21 Começou a dizer-lhes: “Hoje se cumpriu este passo da Escritura que acabais de ouvir”.
Anteriormente ao trecho seleccionado para a Liturgia deste domingo, São Lucas relata a atuação do Divino Mestre na sinagoga de Nazaré, nesse dia de sábado. Depois das orações e da leitura de uma passagem da Torá, Jesus foi convidado a comentar um trecho de um dos profetas e, tendo aceitado, entregaram-Lhe o rolo de Isaías. Ao abri-lo, quando já estava no estrado, encontrou-se com as previsões messiânicas (61, 1ss). No Evangelho, sobre as palavras de Jesus, consta apenas essa frase (v. 21), mas, evidentemente, seu discurso foi muito mais extenso e rico em doutrina, como indica a afirmação contida no versículo seguinte: “E todos davam testemunho em seu favor, e admiravam-se das palavras de graça que saíam da sua boca”.
Sobre seu conteúdo nada se sabe, a não ser por revelações privadas, mas bem podemos imaginar quanto se tornava patente a realização plena daquelas profecias feitas havia tantos séculos. Ademais, a voz de Jesus, seu porte, seus gestos e atitudes deviam deixar transparecer a grandeza de sua missão redentora. Numa harmoniosa conjugação de extremos opostos, com uma insuperável ternura e um domínio todo feito de senhorio, por instantes dissolveu os mais sólidos preconceitos da platéia a seu respeito. Estava diante deles Aquele varão previsto pelas Escrituras, o suave e doce Salvador.
O Grande Milagre de Deus se realizava naquela sinagoga, e bem maior do que os efetuados em Cafarnaum.
Jesus insinua a messianidade
Entretanto, não é de crer que Jesus tenha feito uma revelação sobre sua messianidade de forma inteiramente explícita; caso contrário, bem se poderia deduzir quais reações teriam tido aqueles nazarenos atravessados por sentimentos de inveja. Ainda mais se considerarmos que conheciam suas origens familiares e ocupações laborais anteriores. Porém, seu objetivo, tal como nos ensina Maldonado, era o seguinte:
“A intenção de Jesus era comunicar-lhes que Ele era o verdadeiro Messias tão esperado por eles. Para isso lhes mostra ser Ele o homem do qual falara o profeta. Parece haver aqui uma espécie de repreensão implícita, como se dissesse: ‘Como esperais com tanto desejo o Messias e, tendo-O diante dos olhos, não quereis recebê-Lo? Para que procurá-Lo nos profetas se não quereis entender os próprios profetas, cujas leituras vos são feitas, nem as profecias que se cumprem à vossa vista?’” (2).
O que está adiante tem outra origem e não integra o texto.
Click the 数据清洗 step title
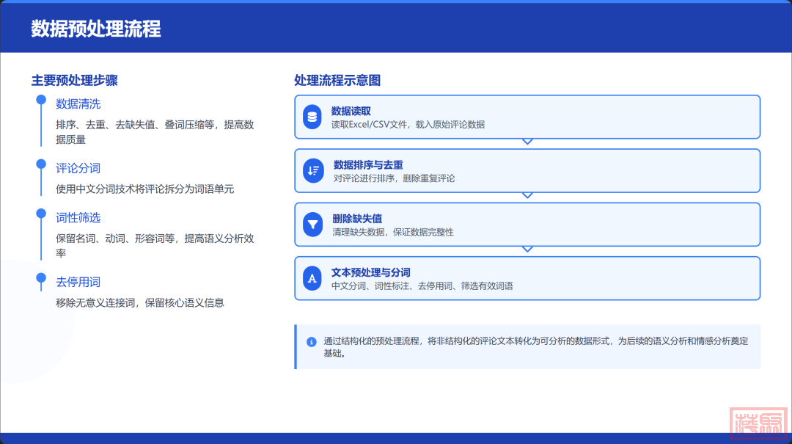792x444 pixels. click(78, 103)
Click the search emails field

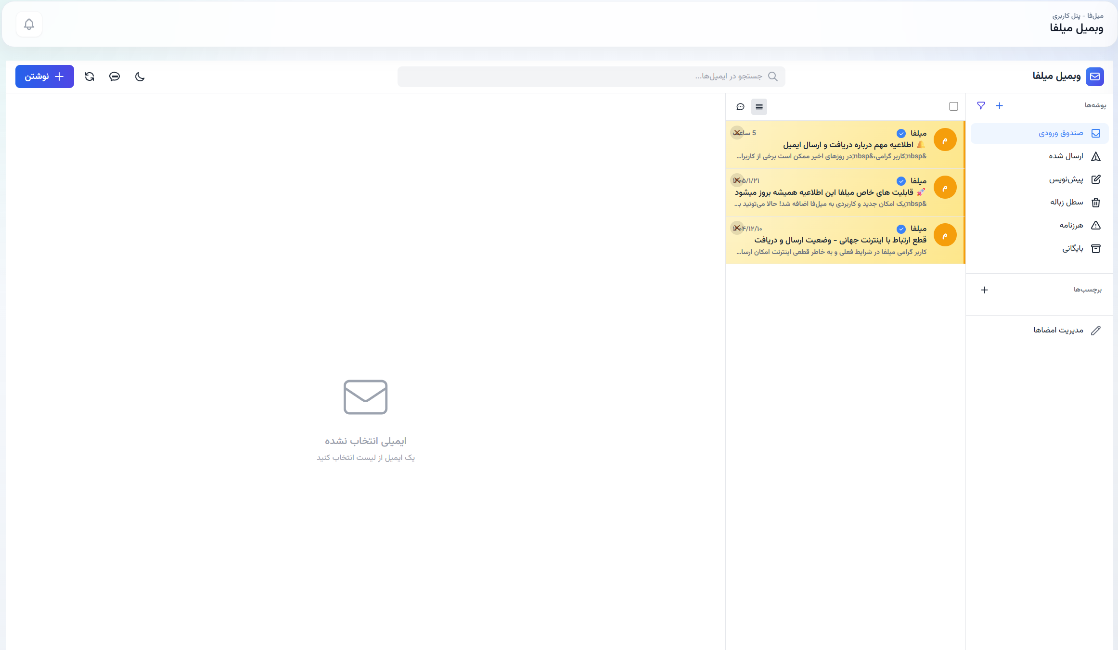pos(591,76)
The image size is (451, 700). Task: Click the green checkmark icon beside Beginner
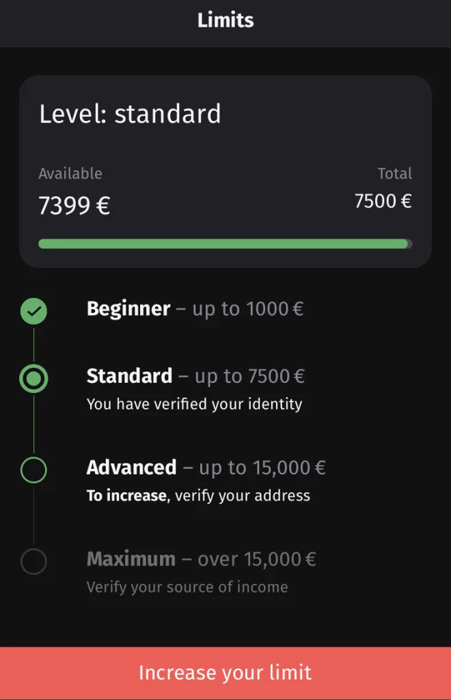point(33,311)
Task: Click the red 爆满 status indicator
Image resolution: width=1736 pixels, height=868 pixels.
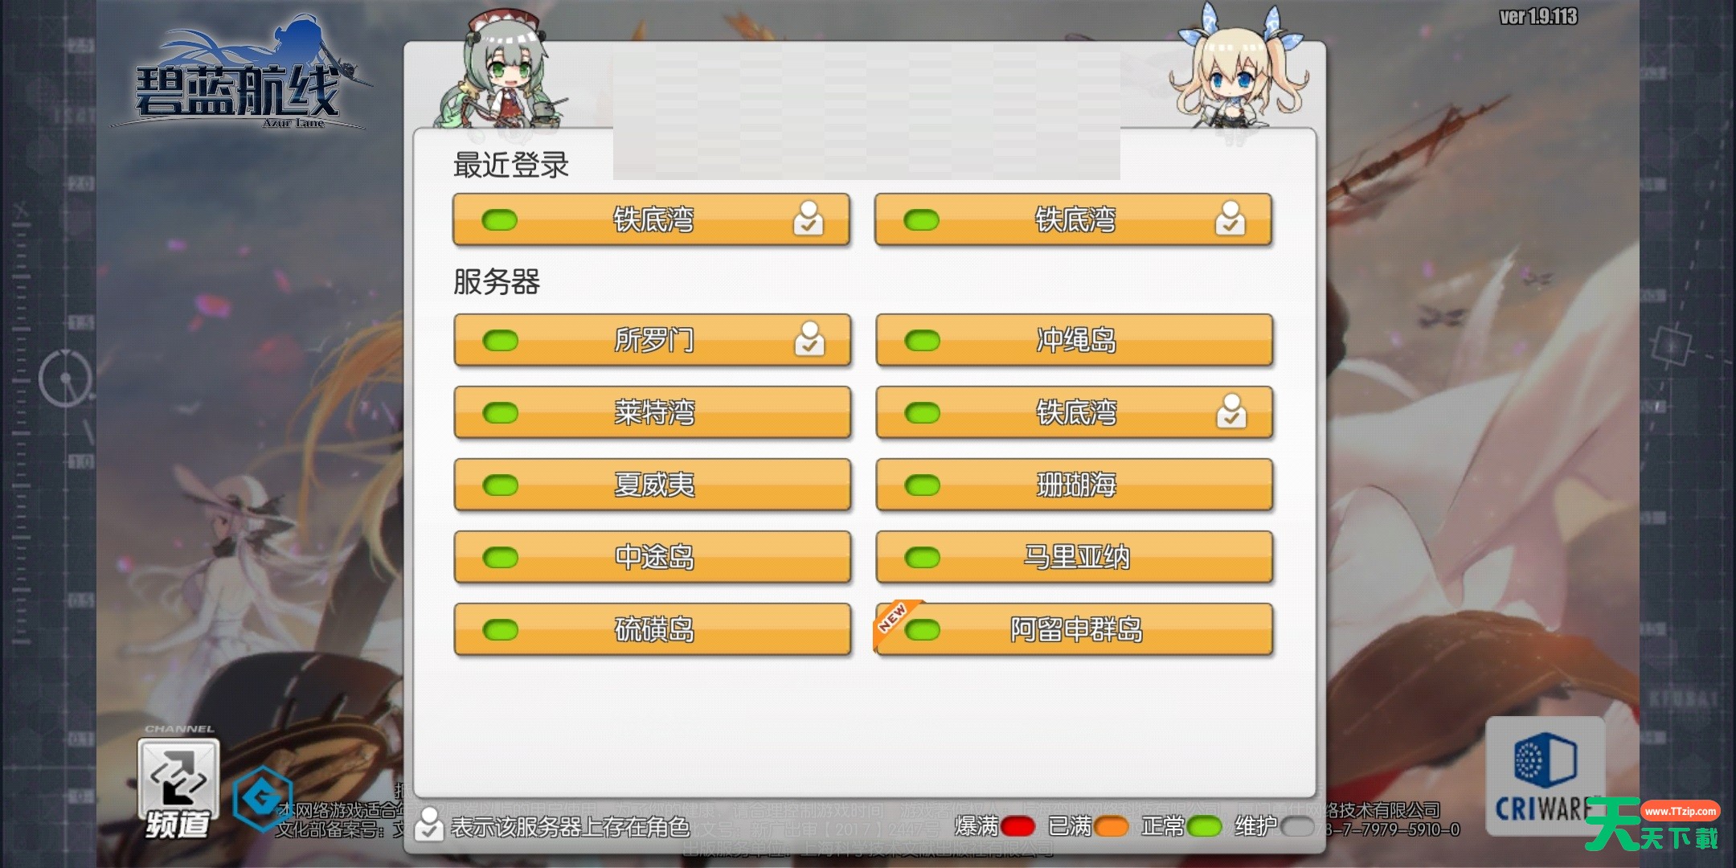Action: (1017, 826)
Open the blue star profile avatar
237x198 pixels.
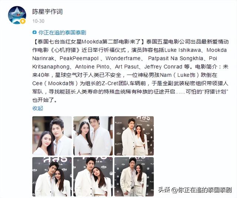pos(17,15)
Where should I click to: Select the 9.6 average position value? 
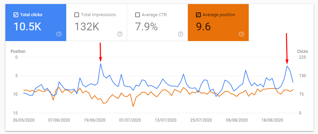point(203,27)
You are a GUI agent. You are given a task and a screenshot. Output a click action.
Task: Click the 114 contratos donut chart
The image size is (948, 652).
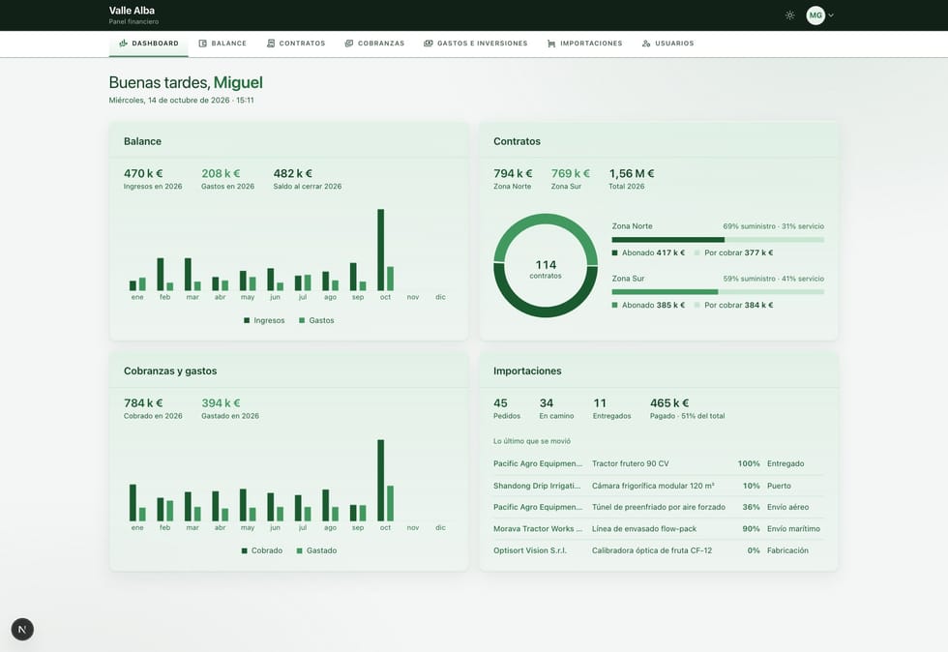coord(546,265)
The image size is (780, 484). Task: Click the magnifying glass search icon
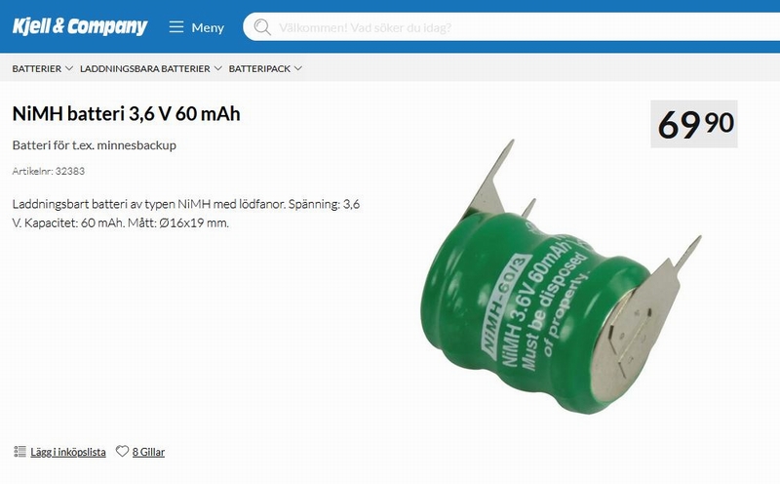point(262,27)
Todos podiam colher os benefícios
Fillion, com sua grande capacidade exegética e certos rasgos literários, faz-nos reviver a cena: “Lida essa passagem pausada e claramente, Jesus enrolou o pergaminho e o entregou ao encarregado. Sentou-se depois na cadeira do leitor, indicando desse modo sua disposição de falar para explicar o texto sagrado. Solene era o momento, e São Lucas o dá a entender admiravelmente, mostrando-nos fixos em Jesus todos os olhares. Impressionados de antemão, seus ouvintes perguntavam-se o que iria dizer, sobre um texto tão notável, aquele jovem cuja reputação de pregador e taumaturgo lhes tinha chegado, primeiro de Jerusalém e depois de Cafarnaum, embora até então Ele tivesse Se apresentado na pequena aldeia apenas sob as aparências de um modesto e pacífico artesão. Com que eloquência e piedade não deve ter comentado esse magnífico tema! Como gostaríamos de conhecer todo o seu discurso! Mas o Evangelista não nos conservou a não ser seu curtíssimo exórdio: ‘Hoje se cumpriu este passo da Escritura que acabais de ouvir’. Isto significava: ‘Eu mesmo sou o Messias redentor e consolador anunciado por Isaías’. Estava, pois, aberto ‘o ano de graça da parte do Senhor’, e todos podiam colher superabundantes benefícios” (3).